### Prompt
Each line with the string "computer" is to be copied from the records below.

-------- Records shown

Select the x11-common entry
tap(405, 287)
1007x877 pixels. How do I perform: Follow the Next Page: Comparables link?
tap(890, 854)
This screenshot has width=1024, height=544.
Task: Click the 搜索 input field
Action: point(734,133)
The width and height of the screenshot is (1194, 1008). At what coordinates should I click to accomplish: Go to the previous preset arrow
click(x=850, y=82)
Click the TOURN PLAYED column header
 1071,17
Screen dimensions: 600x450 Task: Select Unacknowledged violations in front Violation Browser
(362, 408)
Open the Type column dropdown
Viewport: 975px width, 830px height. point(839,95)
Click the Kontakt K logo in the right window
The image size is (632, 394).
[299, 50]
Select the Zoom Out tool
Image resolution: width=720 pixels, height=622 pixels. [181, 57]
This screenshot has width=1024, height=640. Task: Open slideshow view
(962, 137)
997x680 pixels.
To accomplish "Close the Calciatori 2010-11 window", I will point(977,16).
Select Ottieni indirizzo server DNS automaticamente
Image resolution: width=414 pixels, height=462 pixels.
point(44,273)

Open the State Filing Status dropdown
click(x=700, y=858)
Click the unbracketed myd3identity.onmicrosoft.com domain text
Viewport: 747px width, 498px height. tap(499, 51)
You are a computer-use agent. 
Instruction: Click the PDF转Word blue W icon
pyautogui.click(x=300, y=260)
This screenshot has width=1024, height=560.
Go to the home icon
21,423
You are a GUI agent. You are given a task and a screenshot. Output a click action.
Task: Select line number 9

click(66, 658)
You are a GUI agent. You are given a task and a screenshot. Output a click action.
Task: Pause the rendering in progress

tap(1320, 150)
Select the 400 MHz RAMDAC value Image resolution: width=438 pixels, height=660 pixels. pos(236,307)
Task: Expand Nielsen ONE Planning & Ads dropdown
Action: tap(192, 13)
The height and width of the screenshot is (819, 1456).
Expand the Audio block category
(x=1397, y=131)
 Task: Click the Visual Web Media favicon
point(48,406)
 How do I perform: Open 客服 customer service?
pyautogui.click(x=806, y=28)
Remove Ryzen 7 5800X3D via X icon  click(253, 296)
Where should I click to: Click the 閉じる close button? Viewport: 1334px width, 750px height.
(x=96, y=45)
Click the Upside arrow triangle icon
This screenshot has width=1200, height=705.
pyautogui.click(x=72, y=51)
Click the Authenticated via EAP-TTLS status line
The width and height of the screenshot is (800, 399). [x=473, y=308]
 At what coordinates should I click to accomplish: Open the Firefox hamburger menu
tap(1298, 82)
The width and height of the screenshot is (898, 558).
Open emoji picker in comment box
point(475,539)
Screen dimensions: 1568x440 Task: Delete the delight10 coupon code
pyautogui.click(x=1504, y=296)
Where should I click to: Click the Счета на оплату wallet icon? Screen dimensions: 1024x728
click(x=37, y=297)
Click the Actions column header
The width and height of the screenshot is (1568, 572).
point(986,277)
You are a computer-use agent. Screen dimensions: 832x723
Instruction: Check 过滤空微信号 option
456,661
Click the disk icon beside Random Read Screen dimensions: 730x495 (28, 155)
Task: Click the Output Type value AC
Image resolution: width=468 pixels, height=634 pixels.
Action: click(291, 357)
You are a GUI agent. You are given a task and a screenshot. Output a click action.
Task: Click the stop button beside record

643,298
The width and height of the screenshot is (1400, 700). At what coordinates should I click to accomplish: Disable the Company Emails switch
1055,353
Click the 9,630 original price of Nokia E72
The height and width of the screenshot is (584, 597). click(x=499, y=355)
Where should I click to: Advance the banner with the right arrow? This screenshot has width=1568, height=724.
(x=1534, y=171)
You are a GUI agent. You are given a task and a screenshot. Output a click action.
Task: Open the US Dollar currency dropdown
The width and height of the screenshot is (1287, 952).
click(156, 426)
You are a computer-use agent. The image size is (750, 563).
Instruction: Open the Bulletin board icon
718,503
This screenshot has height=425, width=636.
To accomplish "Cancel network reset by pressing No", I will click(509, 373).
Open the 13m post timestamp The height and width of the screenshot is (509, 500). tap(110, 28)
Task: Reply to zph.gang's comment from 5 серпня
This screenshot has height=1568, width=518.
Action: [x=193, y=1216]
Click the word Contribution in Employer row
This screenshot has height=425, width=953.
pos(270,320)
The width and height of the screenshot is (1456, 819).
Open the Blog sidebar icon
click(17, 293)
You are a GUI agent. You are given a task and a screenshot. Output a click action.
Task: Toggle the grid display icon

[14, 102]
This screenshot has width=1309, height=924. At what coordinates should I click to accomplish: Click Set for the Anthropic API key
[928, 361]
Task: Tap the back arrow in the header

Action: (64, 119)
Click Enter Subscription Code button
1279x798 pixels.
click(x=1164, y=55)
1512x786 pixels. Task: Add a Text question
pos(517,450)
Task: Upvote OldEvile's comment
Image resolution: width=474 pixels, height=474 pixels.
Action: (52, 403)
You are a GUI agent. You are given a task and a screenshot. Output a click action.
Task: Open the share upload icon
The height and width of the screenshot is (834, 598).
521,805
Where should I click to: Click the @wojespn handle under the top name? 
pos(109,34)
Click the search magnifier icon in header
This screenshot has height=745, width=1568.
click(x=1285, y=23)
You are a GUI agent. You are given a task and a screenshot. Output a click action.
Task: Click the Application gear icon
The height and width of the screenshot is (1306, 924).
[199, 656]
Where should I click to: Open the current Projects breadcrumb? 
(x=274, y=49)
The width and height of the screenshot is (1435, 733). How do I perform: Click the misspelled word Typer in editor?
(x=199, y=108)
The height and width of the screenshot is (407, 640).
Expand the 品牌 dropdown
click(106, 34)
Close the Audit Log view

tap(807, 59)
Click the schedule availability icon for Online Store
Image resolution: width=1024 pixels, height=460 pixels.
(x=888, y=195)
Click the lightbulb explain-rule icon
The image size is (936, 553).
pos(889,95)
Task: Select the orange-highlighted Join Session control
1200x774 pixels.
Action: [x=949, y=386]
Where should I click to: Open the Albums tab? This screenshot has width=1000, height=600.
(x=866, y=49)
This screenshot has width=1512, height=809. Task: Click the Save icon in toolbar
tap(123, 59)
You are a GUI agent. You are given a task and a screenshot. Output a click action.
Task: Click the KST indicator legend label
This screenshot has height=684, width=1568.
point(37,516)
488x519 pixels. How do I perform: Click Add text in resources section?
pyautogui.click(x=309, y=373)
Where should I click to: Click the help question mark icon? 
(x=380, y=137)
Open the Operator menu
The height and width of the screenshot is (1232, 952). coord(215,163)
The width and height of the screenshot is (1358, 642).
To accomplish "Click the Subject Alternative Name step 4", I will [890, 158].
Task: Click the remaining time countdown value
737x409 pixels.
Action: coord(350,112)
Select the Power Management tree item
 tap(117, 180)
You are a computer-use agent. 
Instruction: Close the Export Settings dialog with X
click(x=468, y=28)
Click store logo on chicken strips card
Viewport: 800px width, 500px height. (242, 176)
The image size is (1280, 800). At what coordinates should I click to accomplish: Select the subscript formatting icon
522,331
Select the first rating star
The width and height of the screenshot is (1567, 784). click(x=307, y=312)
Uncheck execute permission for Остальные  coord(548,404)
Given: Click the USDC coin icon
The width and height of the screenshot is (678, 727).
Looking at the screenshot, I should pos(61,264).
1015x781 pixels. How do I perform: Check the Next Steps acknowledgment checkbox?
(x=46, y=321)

----------------

### Task output
You are a computer-use agent. 
You are a computer-use agent. Screen dimensions: 832x723
You are a computer-use agent. The image size is (750, 563).
You are a computer-use agent. 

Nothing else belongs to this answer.